The massive crowd continued to shout "Go Musharraf Go" while the beleaguered president's arch foe, former prime minister Nawaz Sharif, vowed in a fiery speech that the person who sacked and detained judges and subverted the constitution would be held to account for his deeds.

Sharif, whose Pakistan Muslim League-N (PML-N) fully participated in the long march despite being part of the ruling coalition led by the Pakistan Peoples Party (PPP), said Musharraf had not respected the verdict given by the people in February elections and continued to cling to the presidency instead of making a dignified exit.

"Now he cannot be given any safe exit as people want not only his impeachment but also full accountability over all his misdeeds during the past eight and a half years," the PML-N leader said.

Fire bombs

Referring to the Red Mosque military operation in July last year in Islamabad, Sharif said the "innocent students" of the seminary were demanding "safe passage" but the dictator burned them with fire bombs. Now the perpetrator of that action would also not get a safe passage, he added.

Many in the crowd shouted "hanging, hanging" when Sharif said that politicians had been hanged or exiled but dictators who broke the country, surrendered to the enemy and trampled upon the constitution were not taken to task.

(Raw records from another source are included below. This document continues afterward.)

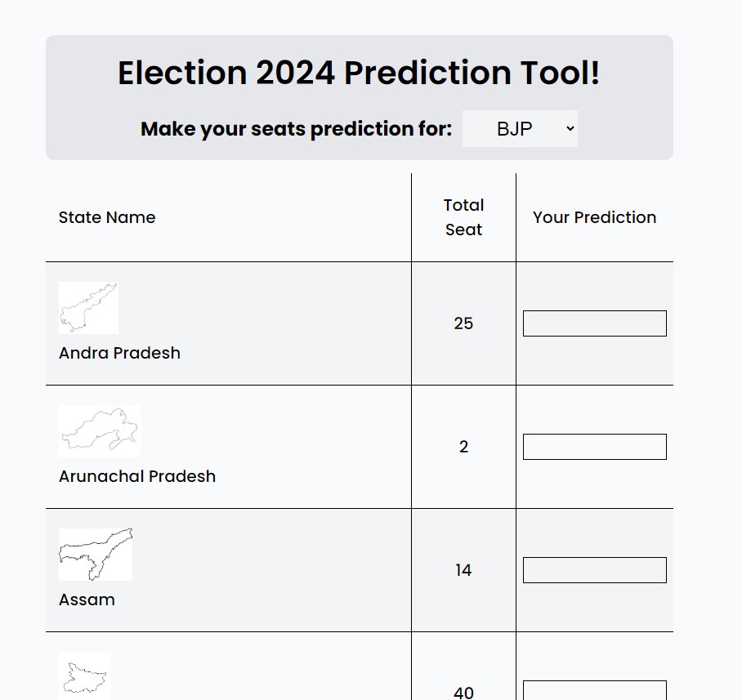Click the Election 2024 Prediction Tool heading
Image resolution: width=742 pixels, height=700 pixels.
point(359,73)
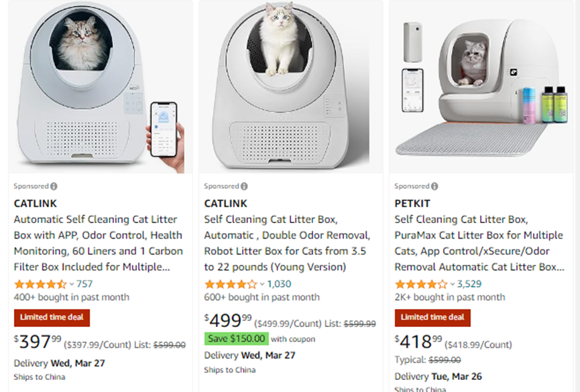The width and height of the screenshot is (580, 392).
Task: Open 757 reviews link
Action: (x=84, y=284)
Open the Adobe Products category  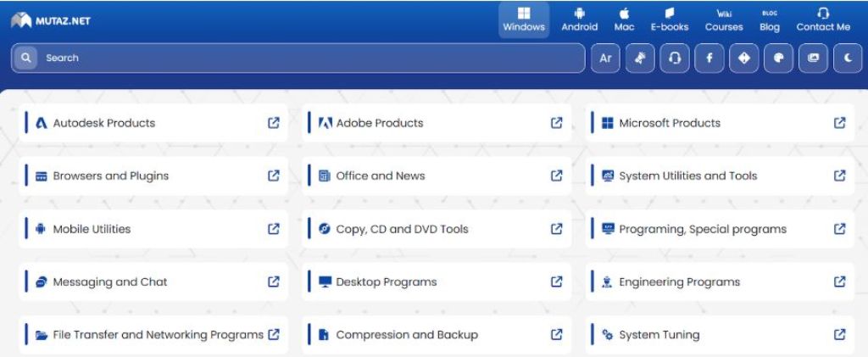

It was the largest ever rally in the capital and its peaceful conclusion amid stringent security measures delighted the PPP government, which maintained its stance that the judges issue would be decided in the parliament.

The lawyer leaders came under pressure from the crowd to announce an indefinite mass sit-in outside the parliament till the judges' restoration, but they tactfully sidestepped the demand and said the future line of action would be decided later.

Chaudhry Aitzaz Ahsan, the main leader of the lawyer community, said the effort had all along been to hold a peaceful march so that they could organise another such rally if the judges were not reinstated. He said the march was a resounding success.

Earlier, Sharif in his address to the gathering also said that a decision for a mass sit-in at the parliament would have to be taken collectively by the lawyers and political parties after taking into account all pros and cons.

Prime Minister Yousuf Raza Gilani's adviser on interior Rahman Malik said the judges' issue would be brought before the parliament after its current budget session.

Malik said a mechanism for the resolution of the judges would be worked out in the parliament, adding that there were some differences between the PPP and its major coalition partner, PML-N, on how the objective should be achieved in a way that no constitutional crisis is created.